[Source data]
━━━━━━━━

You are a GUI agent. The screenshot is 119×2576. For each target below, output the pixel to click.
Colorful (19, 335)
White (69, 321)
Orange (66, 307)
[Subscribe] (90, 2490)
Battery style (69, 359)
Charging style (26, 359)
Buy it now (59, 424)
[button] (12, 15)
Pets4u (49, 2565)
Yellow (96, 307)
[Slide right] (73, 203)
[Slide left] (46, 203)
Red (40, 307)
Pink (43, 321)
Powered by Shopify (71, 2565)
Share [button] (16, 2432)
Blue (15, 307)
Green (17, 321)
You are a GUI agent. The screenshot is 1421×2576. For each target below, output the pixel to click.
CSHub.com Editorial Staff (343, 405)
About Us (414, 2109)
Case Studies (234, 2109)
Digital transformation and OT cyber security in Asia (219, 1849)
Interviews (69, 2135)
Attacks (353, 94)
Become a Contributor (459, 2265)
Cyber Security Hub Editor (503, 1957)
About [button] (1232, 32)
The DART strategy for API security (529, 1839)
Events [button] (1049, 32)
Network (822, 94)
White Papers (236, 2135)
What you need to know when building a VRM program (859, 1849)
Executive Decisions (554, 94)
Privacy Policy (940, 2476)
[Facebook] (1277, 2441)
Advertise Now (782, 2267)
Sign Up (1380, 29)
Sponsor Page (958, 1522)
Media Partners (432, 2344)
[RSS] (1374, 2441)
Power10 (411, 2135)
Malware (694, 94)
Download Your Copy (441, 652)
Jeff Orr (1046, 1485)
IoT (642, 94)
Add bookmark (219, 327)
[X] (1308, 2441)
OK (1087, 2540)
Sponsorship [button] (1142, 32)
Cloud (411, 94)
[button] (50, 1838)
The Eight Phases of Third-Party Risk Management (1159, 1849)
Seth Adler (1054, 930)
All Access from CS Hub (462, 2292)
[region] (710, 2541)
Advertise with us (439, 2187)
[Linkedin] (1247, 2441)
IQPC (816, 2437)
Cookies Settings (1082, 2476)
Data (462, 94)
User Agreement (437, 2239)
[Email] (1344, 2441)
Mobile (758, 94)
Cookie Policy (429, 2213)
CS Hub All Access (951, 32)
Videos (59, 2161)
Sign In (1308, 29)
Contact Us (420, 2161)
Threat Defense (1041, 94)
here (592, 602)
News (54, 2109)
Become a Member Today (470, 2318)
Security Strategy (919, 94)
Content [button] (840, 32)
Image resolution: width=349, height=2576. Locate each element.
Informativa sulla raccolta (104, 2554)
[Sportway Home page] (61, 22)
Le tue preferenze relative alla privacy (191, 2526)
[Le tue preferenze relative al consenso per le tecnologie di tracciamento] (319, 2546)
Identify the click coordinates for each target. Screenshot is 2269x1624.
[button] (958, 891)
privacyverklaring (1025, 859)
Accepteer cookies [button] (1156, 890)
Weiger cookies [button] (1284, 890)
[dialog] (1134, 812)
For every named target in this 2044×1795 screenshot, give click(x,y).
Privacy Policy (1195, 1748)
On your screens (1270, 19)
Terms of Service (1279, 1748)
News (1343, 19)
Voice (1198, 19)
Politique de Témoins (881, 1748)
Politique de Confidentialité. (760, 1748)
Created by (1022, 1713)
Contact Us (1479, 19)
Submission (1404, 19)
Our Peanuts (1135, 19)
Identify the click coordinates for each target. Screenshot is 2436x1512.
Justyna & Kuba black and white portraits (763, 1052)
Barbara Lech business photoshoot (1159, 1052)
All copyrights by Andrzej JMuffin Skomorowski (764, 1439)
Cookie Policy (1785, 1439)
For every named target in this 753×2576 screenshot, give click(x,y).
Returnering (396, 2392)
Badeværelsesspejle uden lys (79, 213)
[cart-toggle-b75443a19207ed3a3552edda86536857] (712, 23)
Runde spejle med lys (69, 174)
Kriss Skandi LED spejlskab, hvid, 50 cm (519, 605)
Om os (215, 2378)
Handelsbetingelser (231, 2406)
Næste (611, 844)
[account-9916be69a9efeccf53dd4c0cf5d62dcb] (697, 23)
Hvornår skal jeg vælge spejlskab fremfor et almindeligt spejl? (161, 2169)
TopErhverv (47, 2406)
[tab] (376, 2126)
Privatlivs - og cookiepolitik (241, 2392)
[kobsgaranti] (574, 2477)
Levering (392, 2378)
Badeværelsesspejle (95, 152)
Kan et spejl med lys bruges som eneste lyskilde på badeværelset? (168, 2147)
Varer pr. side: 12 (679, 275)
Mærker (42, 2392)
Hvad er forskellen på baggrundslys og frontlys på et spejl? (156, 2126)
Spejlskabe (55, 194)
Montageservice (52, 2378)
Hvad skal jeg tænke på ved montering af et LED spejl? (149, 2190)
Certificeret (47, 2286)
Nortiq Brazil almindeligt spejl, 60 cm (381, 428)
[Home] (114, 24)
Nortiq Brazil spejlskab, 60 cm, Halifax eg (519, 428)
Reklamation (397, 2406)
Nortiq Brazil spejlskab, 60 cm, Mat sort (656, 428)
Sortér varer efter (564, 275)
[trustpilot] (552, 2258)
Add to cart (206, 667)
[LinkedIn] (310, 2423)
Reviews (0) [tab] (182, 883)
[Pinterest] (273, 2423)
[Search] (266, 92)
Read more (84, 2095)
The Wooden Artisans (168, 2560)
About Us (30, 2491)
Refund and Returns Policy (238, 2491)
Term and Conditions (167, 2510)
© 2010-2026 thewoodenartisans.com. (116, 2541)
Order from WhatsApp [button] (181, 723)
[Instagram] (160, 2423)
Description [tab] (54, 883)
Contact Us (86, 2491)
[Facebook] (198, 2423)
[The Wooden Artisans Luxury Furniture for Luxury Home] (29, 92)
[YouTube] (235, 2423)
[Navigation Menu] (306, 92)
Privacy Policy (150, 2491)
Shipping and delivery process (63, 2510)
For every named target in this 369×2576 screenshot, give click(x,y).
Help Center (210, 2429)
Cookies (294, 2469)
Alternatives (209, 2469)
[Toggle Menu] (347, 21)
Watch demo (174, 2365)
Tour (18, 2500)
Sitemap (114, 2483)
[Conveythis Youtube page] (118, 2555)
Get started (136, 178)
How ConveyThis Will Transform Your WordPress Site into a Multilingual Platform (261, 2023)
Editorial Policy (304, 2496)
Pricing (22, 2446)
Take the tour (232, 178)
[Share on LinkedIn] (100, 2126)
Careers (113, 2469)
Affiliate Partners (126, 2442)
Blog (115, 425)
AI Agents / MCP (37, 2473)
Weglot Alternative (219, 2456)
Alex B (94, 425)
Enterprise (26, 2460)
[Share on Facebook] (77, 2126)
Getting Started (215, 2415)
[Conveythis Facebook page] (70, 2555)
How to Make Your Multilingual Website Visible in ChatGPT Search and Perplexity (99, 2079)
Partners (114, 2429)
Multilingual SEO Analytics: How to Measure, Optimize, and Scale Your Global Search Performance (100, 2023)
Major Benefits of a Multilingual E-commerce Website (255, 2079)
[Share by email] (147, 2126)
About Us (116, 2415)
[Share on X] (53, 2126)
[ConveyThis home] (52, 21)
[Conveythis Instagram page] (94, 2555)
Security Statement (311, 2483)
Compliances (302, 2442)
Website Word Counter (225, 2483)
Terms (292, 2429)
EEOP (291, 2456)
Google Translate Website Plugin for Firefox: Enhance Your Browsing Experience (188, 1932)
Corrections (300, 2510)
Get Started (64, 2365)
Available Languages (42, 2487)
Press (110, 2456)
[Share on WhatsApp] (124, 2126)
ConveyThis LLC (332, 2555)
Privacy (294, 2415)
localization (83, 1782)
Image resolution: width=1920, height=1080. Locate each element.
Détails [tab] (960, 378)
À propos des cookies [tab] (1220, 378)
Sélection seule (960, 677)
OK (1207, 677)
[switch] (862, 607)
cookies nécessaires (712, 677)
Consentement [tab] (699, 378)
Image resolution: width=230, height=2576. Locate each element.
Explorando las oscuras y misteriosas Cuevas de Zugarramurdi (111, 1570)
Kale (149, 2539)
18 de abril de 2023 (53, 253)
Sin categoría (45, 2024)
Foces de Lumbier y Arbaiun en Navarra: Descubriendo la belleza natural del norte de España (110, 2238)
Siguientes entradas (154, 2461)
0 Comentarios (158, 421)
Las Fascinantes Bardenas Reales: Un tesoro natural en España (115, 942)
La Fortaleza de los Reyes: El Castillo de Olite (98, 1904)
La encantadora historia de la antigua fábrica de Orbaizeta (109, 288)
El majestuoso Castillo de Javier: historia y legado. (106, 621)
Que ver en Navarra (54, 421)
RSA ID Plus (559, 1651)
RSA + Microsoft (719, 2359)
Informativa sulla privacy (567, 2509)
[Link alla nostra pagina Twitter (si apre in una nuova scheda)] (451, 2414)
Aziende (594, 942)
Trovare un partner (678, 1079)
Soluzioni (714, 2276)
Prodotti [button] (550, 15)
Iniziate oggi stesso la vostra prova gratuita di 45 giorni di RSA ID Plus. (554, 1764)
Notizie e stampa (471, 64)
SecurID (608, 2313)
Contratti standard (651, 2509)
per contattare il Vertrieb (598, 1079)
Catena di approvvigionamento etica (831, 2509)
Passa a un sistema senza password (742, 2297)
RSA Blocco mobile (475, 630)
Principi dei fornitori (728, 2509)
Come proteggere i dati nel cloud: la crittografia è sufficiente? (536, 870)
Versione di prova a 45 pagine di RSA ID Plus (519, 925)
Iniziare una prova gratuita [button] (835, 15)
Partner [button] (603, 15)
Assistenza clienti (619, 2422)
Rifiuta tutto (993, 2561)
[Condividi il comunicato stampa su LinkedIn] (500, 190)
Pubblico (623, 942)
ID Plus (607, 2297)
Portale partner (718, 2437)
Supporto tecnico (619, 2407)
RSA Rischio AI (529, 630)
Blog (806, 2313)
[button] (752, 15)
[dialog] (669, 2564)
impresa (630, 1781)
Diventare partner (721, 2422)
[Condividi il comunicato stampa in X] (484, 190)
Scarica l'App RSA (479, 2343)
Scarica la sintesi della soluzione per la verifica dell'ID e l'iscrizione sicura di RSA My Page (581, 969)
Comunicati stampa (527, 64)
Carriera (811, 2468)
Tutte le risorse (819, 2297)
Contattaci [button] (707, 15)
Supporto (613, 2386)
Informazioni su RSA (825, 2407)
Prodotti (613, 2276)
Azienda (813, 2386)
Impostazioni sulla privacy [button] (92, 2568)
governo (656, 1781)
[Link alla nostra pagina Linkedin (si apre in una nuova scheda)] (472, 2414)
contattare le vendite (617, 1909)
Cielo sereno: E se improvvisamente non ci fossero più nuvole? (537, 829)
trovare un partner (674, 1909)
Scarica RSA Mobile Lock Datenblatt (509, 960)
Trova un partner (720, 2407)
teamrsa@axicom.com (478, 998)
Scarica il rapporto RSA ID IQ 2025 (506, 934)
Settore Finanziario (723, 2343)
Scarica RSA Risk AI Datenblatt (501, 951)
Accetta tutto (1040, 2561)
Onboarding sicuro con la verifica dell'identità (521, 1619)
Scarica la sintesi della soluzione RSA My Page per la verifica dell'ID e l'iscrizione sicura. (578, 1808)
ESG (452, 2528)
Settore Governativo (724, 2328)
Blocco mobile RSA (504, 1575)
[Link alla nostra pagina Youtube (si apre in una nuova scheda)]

━━━━━━━━

Given the records above, restate word for word only the lines starting at the one with "Order from WhatsApp [button] (181, 723)" and ending at the one with "Shipping and delivery process (63, 2510)".

_Written answer_
Order from WhatsApp [button] (181, 723)
[Instagram] (160, 2423)
Description [tab] (54, 883)
Contact Us (86, 2491)
[Facebook] (198, 2423)
[The Wooden Artisans Luxury Furniture for Luxury Home] (29, 92)
[YouTube] (235, 2423)
[Navigation Menu] (306, 92)
Privacy Policy (150, 2491)
Shipping and delivery process (63, 2510)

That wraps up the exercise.